Dalam bacaan injil hari ini kita dengar demikian, “Aku datang melemparkan api ke bumi, dan betapa Kudambakan agar api itu selalu menyala.”
Api yang dimaksud Yesus bukanlah api yang membakar atau menghancurkan, melainkan api kasih dan semangat ilahi yang menghidupkan dan memurnikan hati manusia.
Api itu adalah Roh Kudus yang menyalakan cinta kepada Allah dan keberanian untuk hidup dalam kebenaran.
Saat api ini menyala, hati manusia tidak lagi dingin, tidak lagi acuh, dan tidak lagi mencari kenyamanan duniawi.
Ia menjadi berani untuk mencintai, untuk berkorban, dan untuk membawa terang di tengah kegelapan dunia.
Yesus tahu bahwa api itu tidak selalu diterima. Banyak orang lebih suka hidup dalam aman dan suam-suam kuku. Api Roh Kudus menuntut Perubahan, dan perubahan itu sering menyakitkan.
Perubahan iru, membakar ego, menghanguskan kesombongan, dan memurnikan hati dari dosa. Tetapi tanpa api ini, iman menjadi kering dan pelayanan kehilangan daya hidupnya.
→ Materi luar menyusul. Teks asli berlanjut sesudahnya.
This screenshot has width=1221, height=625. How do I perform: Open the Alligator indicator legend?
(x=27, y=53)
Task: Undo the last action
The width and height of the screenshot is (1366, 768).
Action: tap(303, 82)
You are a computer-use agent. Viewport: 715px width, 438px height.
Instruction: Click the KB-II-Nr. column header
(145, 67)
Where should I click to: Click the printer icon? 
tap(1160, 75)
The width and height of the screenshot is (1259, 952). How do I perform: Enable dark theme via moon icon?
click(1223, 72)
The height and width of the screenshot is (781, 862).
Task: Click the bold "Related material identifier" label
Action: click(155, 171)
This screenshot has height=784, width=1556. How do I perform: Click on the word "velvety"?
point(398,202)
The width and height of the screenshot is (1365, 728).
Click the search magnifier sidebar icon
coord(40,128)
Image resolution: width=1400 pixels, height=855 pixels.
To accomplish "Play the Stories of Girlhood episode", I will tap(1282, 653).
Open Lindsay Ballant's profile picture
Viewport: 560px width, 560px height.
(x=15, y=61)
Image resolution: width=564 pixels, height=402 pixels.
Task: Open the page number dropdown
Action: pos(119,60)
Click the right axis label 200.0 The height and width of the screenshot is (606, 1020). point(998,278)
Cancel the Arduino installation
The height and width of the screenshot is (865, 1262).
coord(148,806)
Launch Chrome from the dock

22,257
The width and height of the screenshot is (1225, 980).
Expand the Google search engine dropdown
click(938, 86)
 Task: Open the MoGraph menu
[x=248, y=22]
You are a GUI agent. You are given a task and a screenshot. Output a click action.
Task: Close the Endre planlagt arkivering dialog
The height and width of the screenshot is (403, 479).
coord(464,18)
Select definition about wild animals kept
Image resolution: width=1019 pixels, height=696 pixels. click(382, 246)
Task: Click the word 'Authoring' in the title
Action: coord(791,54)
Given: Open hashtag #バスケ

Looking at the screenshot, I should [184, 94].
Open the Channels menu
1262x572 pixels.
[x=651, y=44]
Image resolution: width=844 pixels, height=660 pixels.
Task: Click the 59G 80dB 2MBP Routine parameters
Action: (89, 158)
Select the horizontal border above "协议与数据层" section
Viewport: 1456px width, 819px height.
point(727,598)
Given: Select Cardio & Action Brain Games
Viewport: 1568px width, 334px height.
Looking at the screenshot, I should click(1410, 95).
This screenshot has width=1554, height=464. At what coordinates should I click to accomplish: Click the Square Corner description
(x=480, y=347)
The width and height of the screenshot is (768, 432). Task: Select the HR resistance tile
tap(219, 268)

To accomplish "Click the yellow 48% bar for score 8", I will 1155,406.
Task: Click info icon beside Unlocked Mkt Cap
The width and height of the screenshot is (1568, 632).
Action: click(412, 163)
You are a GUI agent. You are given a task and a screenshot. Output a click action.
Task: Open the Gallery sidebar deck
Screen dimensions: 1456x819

Maka, Yesus tidak hanya ingin api itu dinyalakan, Tuhan mendambakan agar api itu tetap menyala. Ia rindu agar umat-Nya memiliki hati yang berkobar, bukan hanya hangat sesaat, melainkan menyala terus dalam cinta dan kesetiaan kepada-Nya.
Bagaimana dengan diriku?
Apakah api kasih dan iman dalam diriku masih menyala, atau sudah mulai padam oleh rutinitas dan rasa takut?